Filing a bankruptcy petition in bad faith may constitute conduct that is sanctionable under Rule

9011. See In re Ktona, 329 B.R. 105, 109 (Bankr. M.D. Fla. 2005); In re Addon Corporation, 231

B.R. 385, 390 (Bankr. N.D. Ga. 1999).

In determining whether a bankruptcy petition was filed in bad faith, courts generally consider the

totality of the circumstances surrounding the filing. In re Russell, 2012 WL 5934648, at 3 (Bankr.

M.D. Ala.)(citing In re Kitchens, 702 F.2d 885, 888 (11 th Cir. 1983)).

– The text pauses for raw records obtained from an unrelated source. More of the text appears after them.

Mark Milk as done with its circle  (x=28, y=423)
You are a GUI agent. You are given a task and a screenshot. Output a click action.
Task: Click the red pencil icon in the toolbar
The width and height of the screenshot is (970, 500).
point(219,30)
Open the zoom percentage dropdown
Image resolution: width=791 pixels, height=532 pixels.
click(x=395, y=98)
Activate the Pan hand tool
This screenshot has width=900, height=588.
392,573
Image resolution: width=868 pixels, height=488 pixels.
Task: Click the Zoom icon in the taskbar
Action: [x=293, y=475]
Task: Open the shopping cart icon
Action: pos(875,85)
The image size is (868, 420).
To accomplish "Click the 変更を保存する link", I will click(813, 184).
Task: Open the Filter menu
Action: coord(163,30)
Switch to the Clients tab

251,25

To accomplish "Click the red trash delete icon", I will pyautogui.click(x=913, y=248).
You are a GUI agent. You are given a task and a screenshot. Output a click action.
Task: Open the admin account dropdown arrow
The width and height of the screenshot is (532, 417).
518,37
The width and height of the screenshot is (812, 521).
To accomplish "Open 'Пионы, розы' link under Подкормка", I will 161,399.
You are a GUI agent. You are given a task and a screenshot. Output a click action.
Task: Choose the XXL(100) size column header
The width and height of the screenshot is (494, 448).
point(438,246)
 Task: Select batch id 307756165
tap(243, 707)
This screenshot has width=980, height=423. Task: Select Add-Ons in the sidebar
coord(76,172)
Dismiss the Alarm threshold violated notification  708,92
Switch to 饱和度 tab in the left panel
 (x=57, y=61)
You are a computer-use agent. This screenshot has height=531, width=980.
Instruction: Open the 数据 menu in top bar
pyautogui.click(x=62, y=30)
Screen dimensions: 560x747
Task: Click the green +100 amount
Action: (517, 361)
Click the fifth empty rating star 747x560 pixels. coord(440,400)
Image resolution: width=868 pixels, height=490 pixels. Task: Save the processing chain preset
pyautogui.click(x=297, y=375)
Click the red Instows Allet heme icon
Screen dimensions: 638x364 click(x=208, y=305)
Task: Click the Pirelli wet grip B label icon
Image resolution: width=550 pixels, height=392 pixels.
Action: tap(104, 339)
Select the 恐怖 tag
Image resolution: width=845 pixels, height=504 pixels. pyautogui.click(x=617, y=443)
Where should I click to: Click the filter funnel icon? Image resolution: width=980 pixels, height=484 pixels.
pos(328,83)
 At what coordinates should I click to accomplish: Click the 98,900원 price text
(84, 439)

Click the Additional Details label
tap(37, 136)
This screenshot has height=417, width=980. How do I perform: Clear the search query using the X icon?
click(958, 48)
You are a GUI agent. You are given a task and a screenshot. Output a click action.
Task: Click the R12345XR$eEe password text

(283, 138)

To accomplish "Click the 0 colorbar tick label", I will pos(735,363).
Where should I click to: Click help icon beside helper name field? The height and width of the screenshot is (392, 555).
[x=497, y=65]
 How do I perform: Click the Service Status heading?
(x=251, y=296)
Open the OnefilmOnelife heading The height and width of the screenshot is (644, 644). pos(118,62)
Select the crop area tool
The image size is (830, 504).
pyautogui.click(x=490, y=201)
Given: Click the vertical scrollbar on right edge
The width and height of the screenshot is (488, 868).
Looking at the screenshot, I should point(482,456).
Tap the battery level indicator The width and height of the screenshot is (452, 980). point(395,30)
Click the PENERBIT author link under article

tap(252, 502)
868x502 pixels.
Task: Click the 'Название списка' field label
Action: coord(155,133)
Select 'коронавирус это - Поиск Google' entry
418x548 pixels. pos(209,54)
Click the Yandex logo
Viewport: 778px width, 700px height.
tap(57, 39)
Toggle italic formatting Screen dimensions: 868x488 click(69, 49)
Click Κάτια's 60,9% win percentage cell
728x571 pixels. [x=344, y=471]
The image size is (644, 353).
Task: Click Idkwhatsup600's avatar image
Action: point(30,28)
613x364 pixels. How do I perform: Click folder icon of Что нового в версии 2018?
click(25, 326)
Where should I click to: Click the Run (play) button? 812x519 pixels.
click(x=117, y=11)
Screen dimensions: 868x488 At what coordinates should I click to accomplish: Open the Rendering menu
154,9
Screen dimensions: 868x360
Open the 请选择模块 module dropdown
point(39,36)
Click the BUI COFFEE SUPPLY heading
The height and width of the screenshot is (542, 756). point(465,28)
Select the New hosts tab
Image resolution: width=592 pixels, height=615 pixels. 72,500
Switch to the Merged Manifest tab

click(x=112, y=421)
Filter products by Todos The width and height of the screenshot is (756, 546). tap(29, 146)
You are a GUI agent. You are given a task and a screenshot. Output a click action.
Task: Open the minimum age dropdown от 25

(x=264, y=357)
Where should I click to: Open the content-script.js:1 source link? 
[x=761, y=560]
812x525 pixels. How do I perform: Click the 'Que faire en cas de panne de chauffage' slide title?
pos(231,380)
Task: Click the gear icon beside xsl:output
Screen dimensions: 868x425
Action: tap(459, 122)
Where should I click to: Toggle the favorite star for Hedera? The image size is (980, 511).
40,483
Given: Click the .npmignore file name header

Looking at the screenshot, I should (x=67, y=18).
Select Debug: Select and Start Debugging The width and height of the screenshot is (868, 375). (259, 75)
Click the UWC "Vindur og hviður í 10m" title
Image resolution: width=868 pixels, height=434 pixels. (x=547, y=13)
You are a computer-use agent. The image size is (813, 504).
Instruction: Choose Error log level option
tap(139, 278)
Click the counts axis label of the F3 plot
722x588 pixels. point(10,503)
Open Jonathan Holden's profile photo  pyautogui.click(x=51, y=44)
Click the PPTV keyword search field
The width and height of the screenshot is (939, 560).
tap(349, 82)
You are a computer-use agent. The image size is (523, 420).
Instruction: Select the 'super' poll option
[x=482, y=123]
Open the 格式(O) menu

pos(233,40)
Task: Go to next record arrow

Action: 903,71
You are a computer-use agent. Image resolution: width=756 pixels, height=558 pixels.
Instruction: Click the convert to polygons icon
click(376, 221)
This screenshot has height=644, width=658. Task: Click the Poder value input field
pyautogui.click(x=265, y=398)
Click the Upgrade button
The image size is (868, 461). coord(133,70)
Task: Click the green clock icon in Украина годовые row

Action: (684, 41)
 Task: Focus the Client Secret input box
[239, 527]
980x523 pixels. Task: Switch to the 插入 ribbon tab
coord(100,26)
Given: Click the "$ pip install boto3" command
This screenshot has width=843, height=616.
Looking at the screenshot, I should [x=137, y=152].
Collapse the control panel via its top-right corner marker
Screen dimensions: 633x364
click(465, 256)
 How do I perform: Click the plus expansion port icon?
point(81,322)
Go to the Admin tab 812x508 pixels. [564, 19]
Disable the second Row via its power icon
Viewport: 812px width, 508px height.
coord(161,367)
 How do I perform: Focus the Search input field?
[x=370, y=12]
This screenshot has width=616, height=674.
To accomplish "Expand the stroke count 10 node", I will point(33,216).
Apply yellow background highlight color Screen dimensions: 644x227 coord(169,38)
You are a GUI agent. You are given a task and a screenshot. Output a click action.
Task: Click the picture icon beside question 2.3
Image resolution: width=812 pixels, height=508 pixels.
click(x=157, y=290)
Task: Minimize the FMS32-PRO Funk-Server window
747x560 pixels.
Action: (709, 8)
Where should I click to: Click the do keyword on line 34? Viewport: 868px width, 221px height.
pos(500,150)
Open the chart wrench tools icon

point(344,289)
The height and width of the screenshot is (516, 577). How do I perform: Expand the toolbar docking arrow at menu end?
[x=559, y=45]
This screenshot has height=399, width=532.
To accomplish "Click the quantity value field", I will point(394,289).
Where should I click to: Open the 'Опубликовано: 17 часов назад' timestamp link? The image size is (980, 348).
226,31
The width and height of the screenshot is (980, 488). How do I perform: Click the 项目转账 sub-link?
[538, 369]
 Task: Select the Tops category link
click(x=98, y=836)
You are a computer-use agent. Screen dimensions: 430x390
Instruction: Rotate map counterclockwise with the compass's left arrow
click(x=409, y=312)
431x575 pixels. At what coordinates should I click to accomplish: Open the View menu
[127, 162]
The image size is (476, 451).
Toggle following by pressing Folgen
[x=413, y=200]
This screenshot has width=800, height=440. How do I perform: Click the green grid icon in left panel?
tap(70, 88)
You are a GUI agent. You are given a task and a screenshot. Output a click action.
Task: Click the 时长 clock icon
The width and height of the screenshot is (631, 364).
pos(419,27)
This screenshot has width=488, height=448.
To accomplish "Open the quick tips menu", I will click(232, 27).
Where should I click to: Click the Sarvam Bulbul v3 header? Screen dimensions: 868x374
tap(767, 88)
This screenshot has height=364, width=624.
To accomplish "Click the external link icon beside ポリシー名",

Filing a Chapter 13 petition after a Chapter 7 petition does not, standing alone, indicate that the

second case was filed in bad faith. See Johnson v. Home State Bank, 501 U.S. 78, 87, 111 S.Ct. 2150,

115 L.Ed.2d 66 ( 1991 ). If a debtor files successive Chapter 7 and Chapter 13 petitions, however, the

cases may be subject to heightened scrutiny:

The Chapter 20 process ... does raise additional good faith concerns. A debtor who goes through the Chapter 20 process can potentially obtain the benefits of both Chapter 7 and Chapter 13 while circumventing limitations included in those chapters of the Bankruptcy Code. (Citation omitted). Thus, while chapter 20's are not prohibited per se, "such cases are not favored and must be closely scrutinized." In re Cushman, 217 B.R. 470,476 (Bankr. E.D. Va. 1998).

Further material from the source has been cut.